Skip to content
Maintained by AxonOps — production-grade documentation from engineers who operate distributed databases at scale

AxonOps Kafka Connect Tasks Dashboard Metrics Mapping

Overview

The Kafka Connect Tasks Dashboard provides detailed monitoring of individual connector tasks, including task performance, error tracking, and sink-specific metrics. This dashboard helps identify task-level issues and optimize connector performance.

Metrics Mapping

Dashboard Metric Description Attributes
Task Performance Metrics
con_connector_task_metrics_ (function='running_ratio') Ratio of time task is running vs paused connector={connector}, task={task}
con_connector_task_metrics_ (function='batch_size_avg') Average batch size processed connector={connector}, task={task}
con_connector_task_metrics_ (function='offset_commit_success_percentage') Percentage of successful offset commits connector={connector}, task={task}
con_connector_task_metrics_ (function='offset_commit_avg_time_ms') Average time for offset commits connector={connector}, task={task}
con_connector_task_metrics_ (function='offset_commit_max_time_ms') Maximum time for offset commits connector={connector}, task={task}
Task Error Metrics
con_task_error_metrics_ (function='deadletterqueue_produce_failures') Failed attempts to produce to DLQ connector={connector}, task={task}
con_task_error_metrics_ (function='total_record_errors') Total number of record-level errors connector={connector}, task={task}
con_task_error_metrics_ (function='total_record_failures') Total number of record failures connector={connector}, task={task}
con_task_error_metrics_ (function='total_records_skipped') Total number of skipped records connector={connector}, task={task}
con_task_error_metrics_ (function='total_retries') Total number of retry attempts connector={connector}, task={task}
Sink Task Metrics
con_sink_task_metrics_ (function='partition_count') Number of partitions assigned to task connector={connector}, task={task}
con_sink_task_metrics_ (function='sink_record_read_total') Total records read from Kafka connector={connector}, task={task}
con_sink_task_metrics_ (function='sink_record_active_count') Number of records being processed connector={connector}, task={task}
con_sink_task_metrics_ (function='sink_record_send_total') Total records sent to sink connector={connector}, task={task}

Query Examples

Task Performance

// Running ratio per task
sum(con_connector_task_metrics_{function="running_ratio",type='kafka', node_type='connect', connector='$connector', task='$task'}) by (connector,task)

// Average batch size
sum(con_connector_task_metrics_{function="batch_size_avg",type='kafka', node_type='connect', connector='$connector', task='$task'}) by (connector,task)
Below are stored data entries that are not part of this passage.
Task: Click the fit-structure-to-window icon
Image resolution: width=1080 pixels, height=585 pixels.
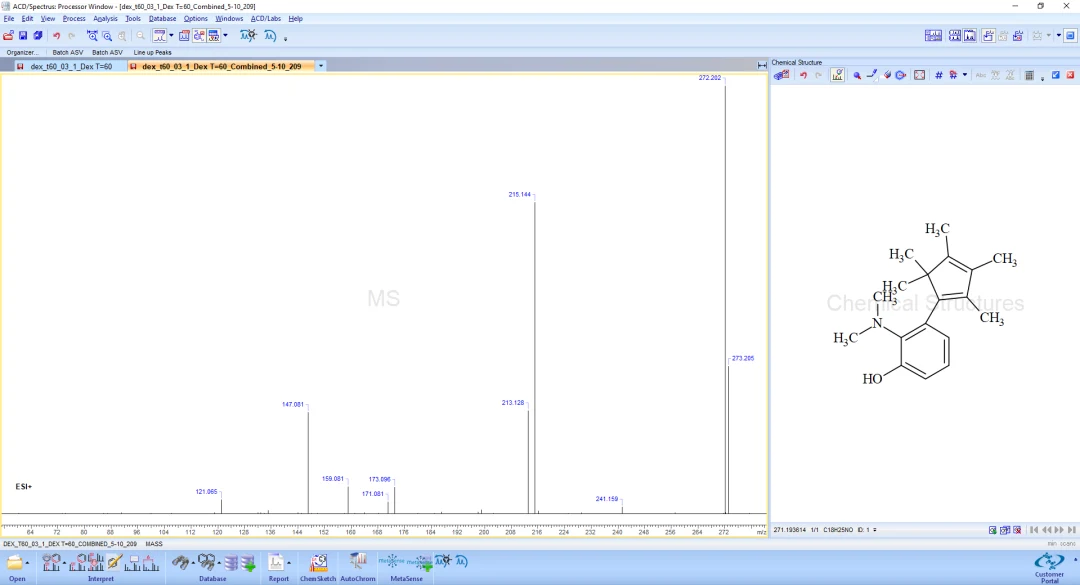Action: pos(920,75)
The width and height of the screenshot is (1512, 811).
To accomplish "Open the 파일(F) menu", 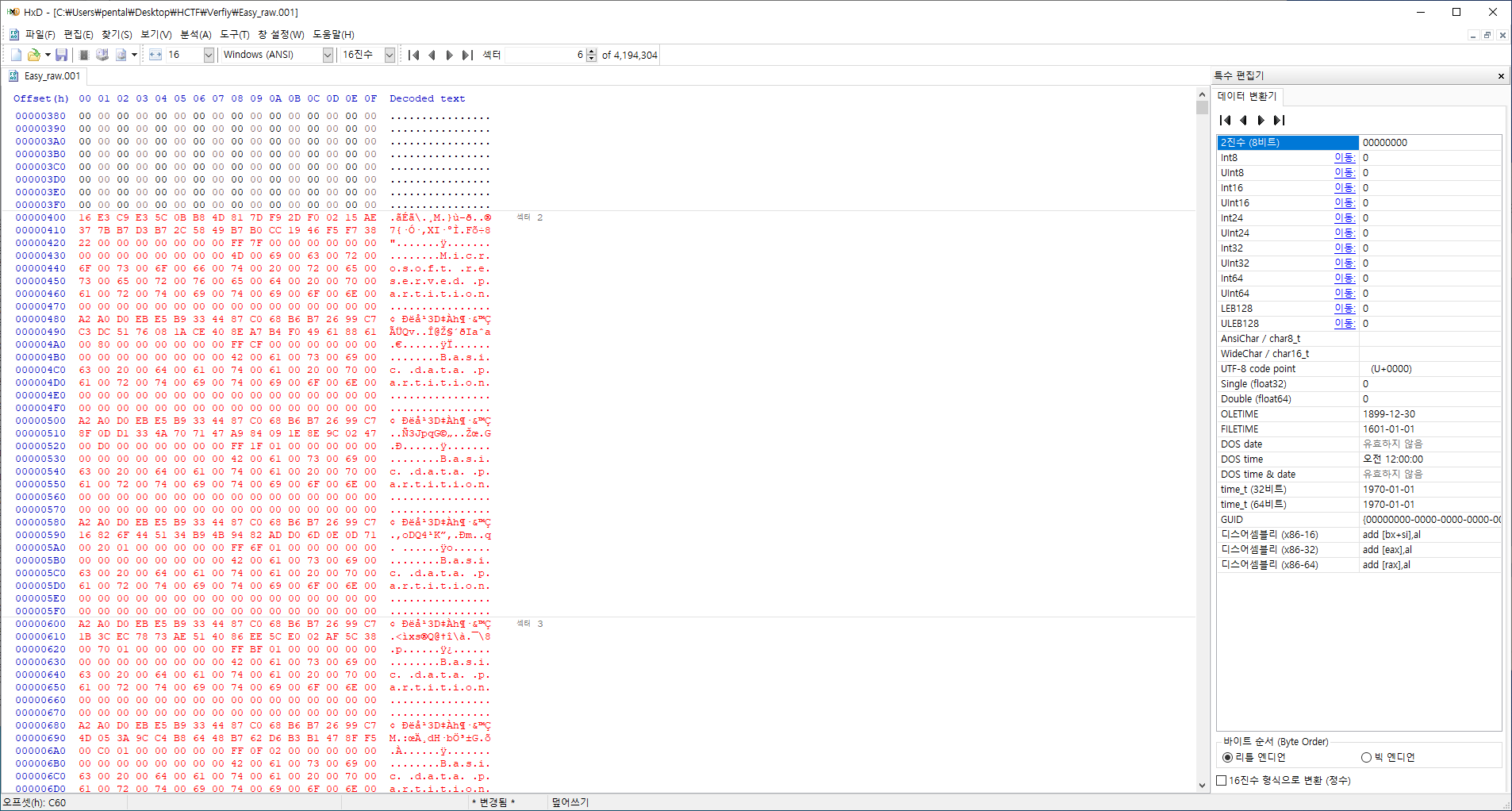I will point(40,34).
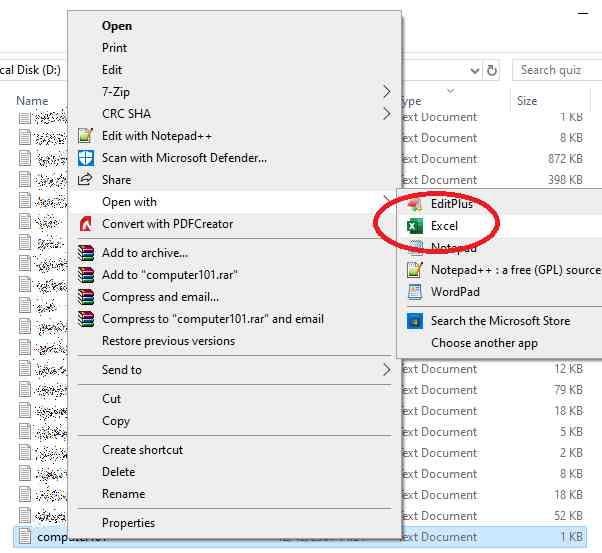The height and width of the screenshot is (553, 602).
Task: Select Choose another app option
Action: point(484,343)
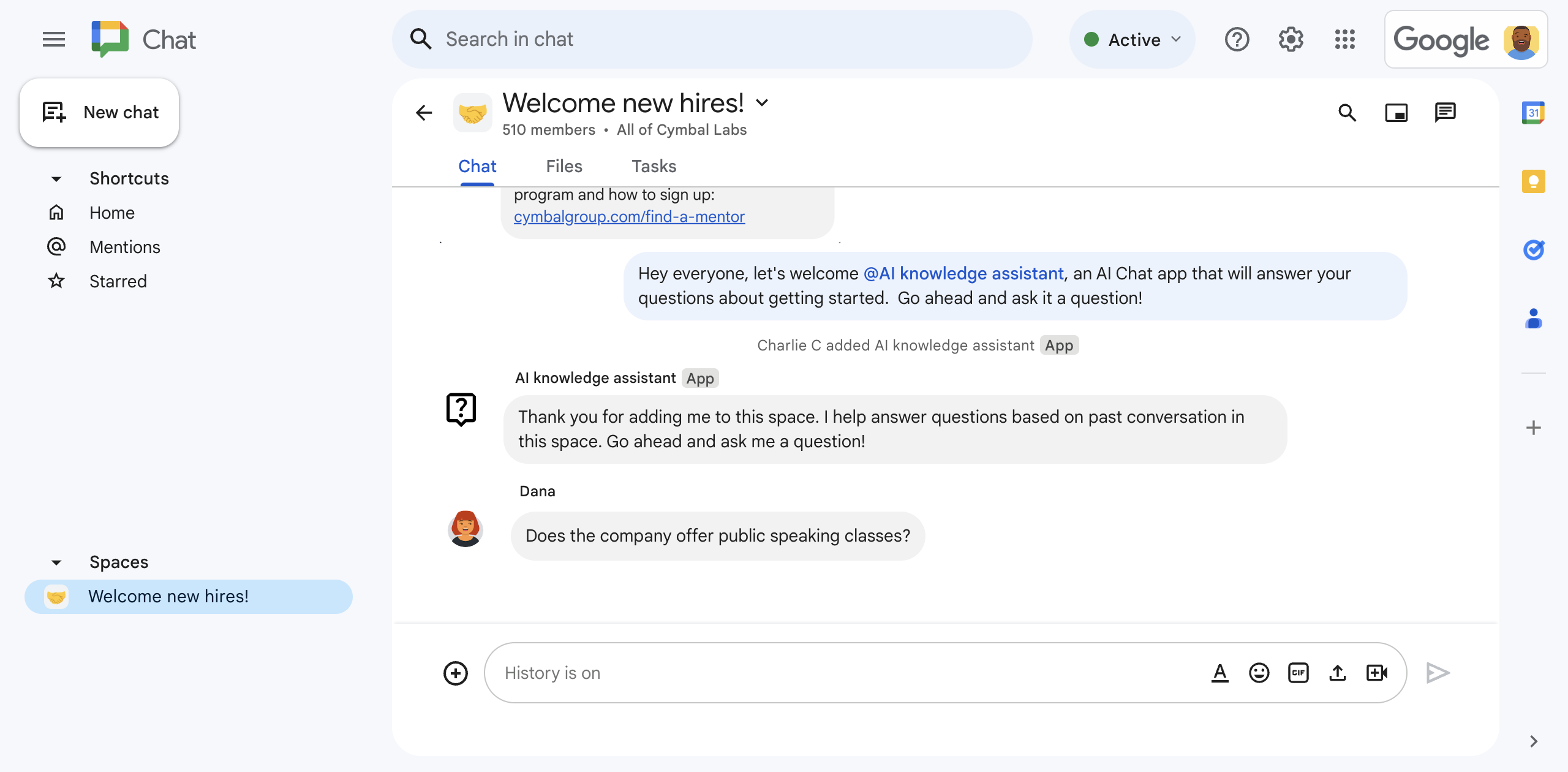Click the GIF insert button
This screenshot has height=772, width=1568.
click(x=1298, y=672)
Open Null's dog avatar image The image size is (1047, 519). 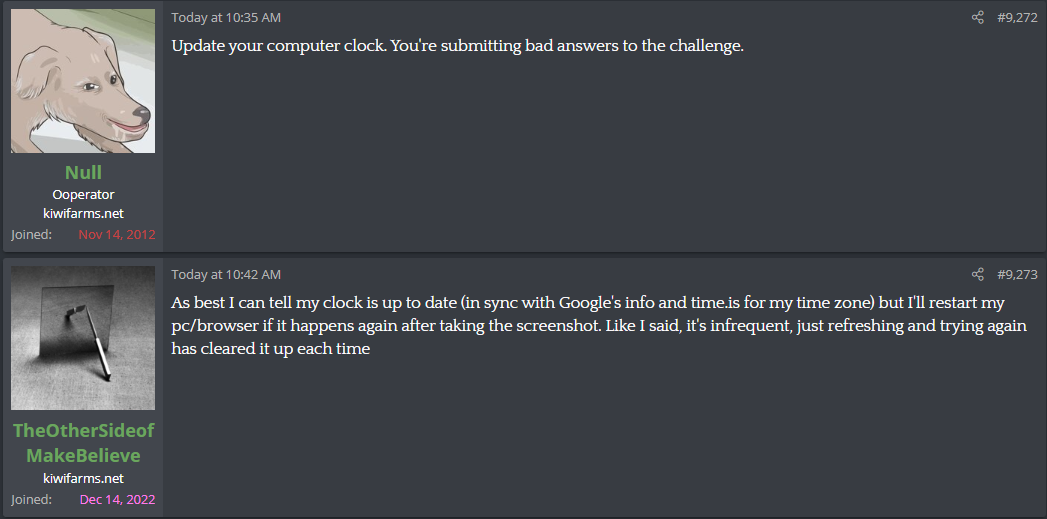tap(83, 81)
// Offset commit success rate
sum(con_connector_task_metrics_{function="offset_commit_success_percentage",type='kafka', node_type='connect', connector='$connector', task='$task'}) by (connector,task) * 100

Offset Commit Times

// Average commit time
sum(con_connector_task_metrics_{function="offset_commit_avg_time_ms",type='kafka', node_type='connect', connector='$connector', task='$task'}) by (connector,task)

// Maximum commit time
sum(con_connector_task_metrics_{function="offset_commit_max_time_ms",type='kafka', node_type='connect', connector='$connector', task='$task'}) by (connector,task)

Error Tracking

// DLQ produce failures
sum(con_task_error_metrics_{function="deadletterqueue_produce_failures",type='kafka', node_type='connect', connector='$connector', task='$task'})

// Total record errors
sum(con_task_error_metrics_{function="total_record_errors",type='kafka', node_type='connect'})

// Total record failures
sum(con_task_error_metrics_{function="total_record_failures",type='kafka', node_type='connect'})

// Records skipped
sum(con_task_error_metrics_{function="total_records_skipped",type='kafka', node_type='connect'})

// Total retries
sum(con_task_error_metrics_{function="total_retries",type='kafka', node_type='connect'})

Sink Task Metrics

// Partition count per sink task
sum(con_sink_task_metrics_{function="partition_count",type='kafka', node_type='connect', connector='$connector', task='$task'}) by (connector,task)

// Records read rate
sum(con_sink_task_metrics_{axonfunction="rate",function="sink_record_read_total",type='kafka', node_type='connect', connector='$connector', task='$task'}) by (connector,task)

// Active record count
sum(con_sink_task_metrics_{function="sink_record_active_count",type='kafka', node_type='connect', connector='$connector', task='$task'}) by (connector,task)

// Records sent rate
sum(con_sink_task_metrics_{axonfunction="rate", function="sink_record_send_total",type='kafka', node_type='connect', connector='$connector', task='$task'}) by (connector,task)

Panel Organization

Overview Section

  • Empty row for spacing/organization

Tasks Metrics

  • Connector Tasks Batch Size
  • Connector Task Running Ratio
  • Connector Task Commit Success %
  • Connector Task Commit Avg vs Max time

Task Error Metrics

  • Deadletter Produce Failures (duplicate panels)
  • Record Errors
  • Record Failures
  • Record Skipped
  • Total Retries

Sink Task Metrics

  • Sink Task Record Active Count
  • Sink Task Record Read
  • Sink Task Partition Count
  • Sink Task Record Send

Filters

  • host_id: Filter by specific Connect worker node

  • connector: Filter by specific connector name

  • task: Filter by specific task ID

Best Practices

Task Performance Monitoring

  • Running ratio should be close to 1.0 for active tasks
  • Monitor batch sizes for throughput optimization
  • Low commit success rate indicates processing issues

Offset Commit Analysis

  • High commit times indicate performance issues
  • Compare average vs max times for outliers
  • Frequent commit failures suggest configuration issues

Error Management

  • Monitor DLQ failures for error handling issues
  • Track record errors vs failures vs skipped
  • High retry counts indicate transient issues

Sink Task Optimization

  • Balance partition assignment across tasks
  • Monitor active record count for backpressure
  • Compare read vs send rates for processing lag

Troubleshooting

  • Low running ratio: Check for task pauses/failures
  • High error rates: Review connector configuration
  • DLQ failures: Check DLQ topic permissions
  • Commit failures: Verify offset storage configuration

Performance Tuning

  • Adjust batch sizes for optimal throughput
  • Tune commit intervals based on latency requirements
  • Configure appropriate retry policies
  • Monitor partition assignment balance

Capacity Planning

  • Track record processing rates
  • Monitor active record counts for memory usage
  • Plan task scaling based on partition count